In the listing below, find the line containing "Given: Click the round" and the line containing "The image size is (1364, 656).". Repeat exactly those two lines and every line between them.

◆ GIVEN RECORDS
◆ ◆ ◆

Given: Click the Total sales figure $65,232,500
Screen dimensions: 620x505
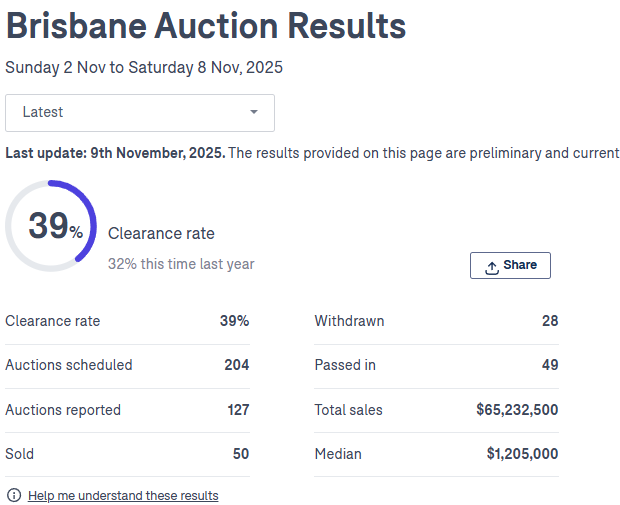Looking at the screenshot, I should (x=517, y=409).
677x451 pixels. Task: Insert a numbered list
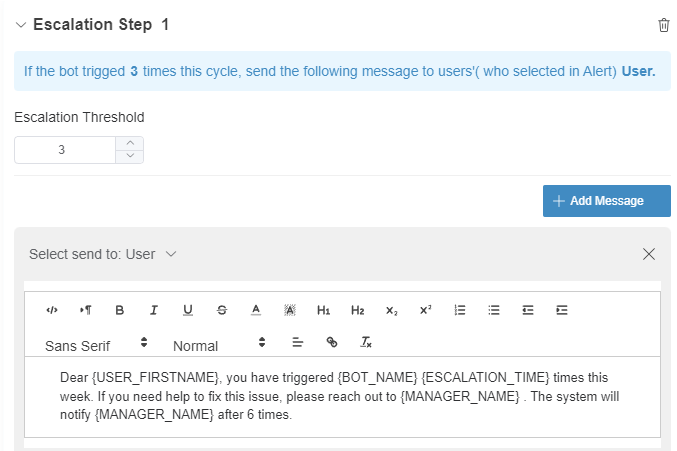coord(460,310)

◆ ◆ ◆

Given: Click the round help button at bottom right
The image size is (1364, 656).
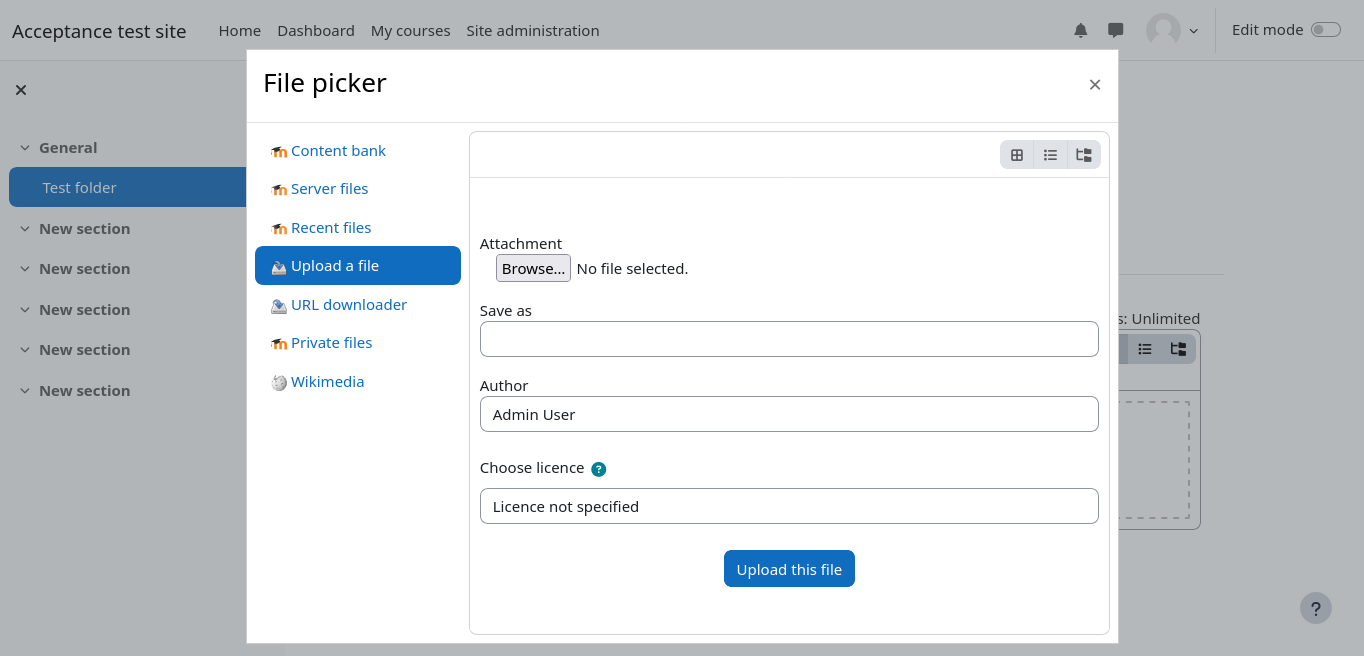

◆ ◆ ◆

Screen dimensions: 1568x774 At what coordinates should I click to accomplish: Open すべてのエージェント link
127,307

◆ ◆ ◆

◆ SOLUTION
Given: Click the round help button at bottom right
The image size is (1364, 656).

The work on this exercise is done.